Mentir

Quando era criança confessava-me ao padre. Foi assim que me ensinaram. Foi assim que ensinaram quem me ensinou. E não levo a mal. Um dos grandes pecados era a mentira. O outro era roubar uvas, um bago que fosse, das vinhas alheias. Havia mais pecados, mas confessei-me mais vezes por dizerem que mentia. Não sei se mentia. Uma criança com sete ou oito anos, mesmo que minta, não mente com a consciência de mentiroso.

Hoje, a mentira não é pecado. Ninguém se confessa ao padre porque mentiu. E quantas crianças não saíram do confessionário perturbadas com a confissão? Quantas não saíram, de lágrimas nos olhos, porque o pecado não cometido, foi cometido no acto da confissão? Já conheci muitas e acabei de conhecer a última. Não porque pecou, mas porque o pecado divino não tem correspondência com o pecado psicológico. 
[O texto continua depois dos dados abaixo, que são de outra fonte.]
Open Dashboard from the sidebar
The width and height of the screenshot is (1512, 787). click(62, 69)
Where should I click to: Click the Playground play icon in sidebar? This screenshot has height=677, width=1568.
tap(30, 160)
Hoje, nem sequer há pecado. Nada é pecado. Talvez seja melhor assim, mas os tempos modernos são de tal maneira nebulosos que não é difícil perder o Norte da vida. Talvez a palavra pecado não seja a palavra mais certa. Talvez hoje devesse ser substituída por outra. Talvez por manipulação. Talvez por ignorância. Talvez por preconceito. Talvez por desumanidade. 

Hoje, a mentira já não é mentira. Tão cheios de tudo e de nada, a mentira é uma virtude. Pecado é falar verdade. E ninguém se confessa ao padre ou aos tribunais por falar verdade. Falar verdade exige coragem. Como exigia antes mentir. Depois de ouvir, ler e conhecer tanta gente virtuosa a mentir, fico confuso sobre o valor da verdade.

No entanto, não poderei, em nome da verdade, calar a minha voz à voz da mentira. Quantas crianças vítimas da mentira? Em nome do superior interesse das crianças, mentimos. Quantos adultos não frequentam hoje, psicólogos e psiquiatras, porque a mentira os derrubou quando eram crianças? Porque a mentira os venceu. Quantas?

Quando era criança, confessava-me que mentia sem saber que mentia. Ficaria mais feliz, agora, e seria feita alguma justiça, se os adultos se confessassem, não aos padres, mas nos tribunais, que passaram a vida a mentir às crianças. 

Dedico este texto a todas as crianças que conheci e conheço, vítimas da mentira. E também a um adulto que acabei de conhecer.